A: I was only 51, and I wouldn’t have a pension. I could have had a disability pension. I had a certain amount of faith I could get through it. I worked through most of it. I had to go into the hospital for a week because I had a double line going in for five straight days and then I needed time to recover so there were judges helping me. But for most of it I worked and I needed that motivation to stay focused and keeps my hopes up, keep my prayers up. Working really helped me to get through it.
Q: So when were you out of the woods with cancer?
A: I was pretty sick for 2 to 3 years after the chemo. The cancer itself took a couple of years. I would say probably out of the woods just before the last election in 2010. I was sick, but not too sick to do the job. I was anemic for two or three years because my blood was just battered by the chemo. It took two to three years to get that back. But I was still working. I was cross country skiing. I could only go 100 feet or so at a time but I was still out there trying to get back into shape.
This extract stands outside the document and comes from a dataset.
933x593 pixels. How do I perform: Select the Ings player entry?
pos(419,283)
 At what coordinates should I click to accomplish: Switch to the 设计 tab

I lost all of my hair and my eyebrows. You know why you lose your hair with chemo? Because it hits the fast-growing cells. The faster the cell grows, the thinner the cell wall, and the chemo penetrates the cell wall. It will penetrate the thinner cell walls and not the slower-growing, thicker cell walls. Your hair and fingernails grow fast, and your stomach lining grows fast so those are your vulnerable spots.
The cancer, if you’re lucky, is growing fast, and mine was very fast and very aggressive. It actually worked in my favor. It grew so fast the cell walls didn’t have time to thicken so it eventually killed what was left of the cancer once I got the right chemo.
The first chemo had no effect and that’s when they wrote me off. Then they got their ducks in a row and came up with this new chemo which made me very sick. But it saved my life.
So you know my fingernails fell off. My toenails fell off. My stomach, I was in terrible shape. And of course I had no hair, no eyebrows, no eye lashes. I remember walking out into the courtroom after my hair had fallen out. It doesn’t just fall out. It starts falling out and you can’t sleep because it’s in your mouth. I couldn’t sleep, I’m a clean person and it was driving me crazy. I went to the mirror and there was a clump of hair. In about 90 seconds, I pulled it all out. It all came out in clumps and then I was able to sleep that night.
Suzanne (Punch’s wife) woke up the next morning and said, ‘What happened to you?’
So that’s the story on cancer. I was able to work through the vast majority of it. I did think I was going to have to take a disability retirement but fortunately, thanks to medical science and Roswell and Sloan Kettering, I was able to get right through it. I feel good today.
Q: Did the defendants seem shocked while you were fighting through that?
A: When I came out the first time with no hair, it was the defendants – and the defendants aren’t always terrible, horrible people. I learned from my days as DA, the way you get a statement from the defendants is to be kind of nice to them, and they’ll be nice to you. I tried to do that a little bit. I called them by their first name. I tried to tell them when I’m sentencing them, even if it was the maximum under the plea bargain, something positive to send them off with. – so when I came out the first time it was the gallery over here of the defendants that I heard the gasps from. I was walking very slow. I must have looked like I was 90 years old. They weren’t used to that. They looked horrified. I was sort of touched by their reaction.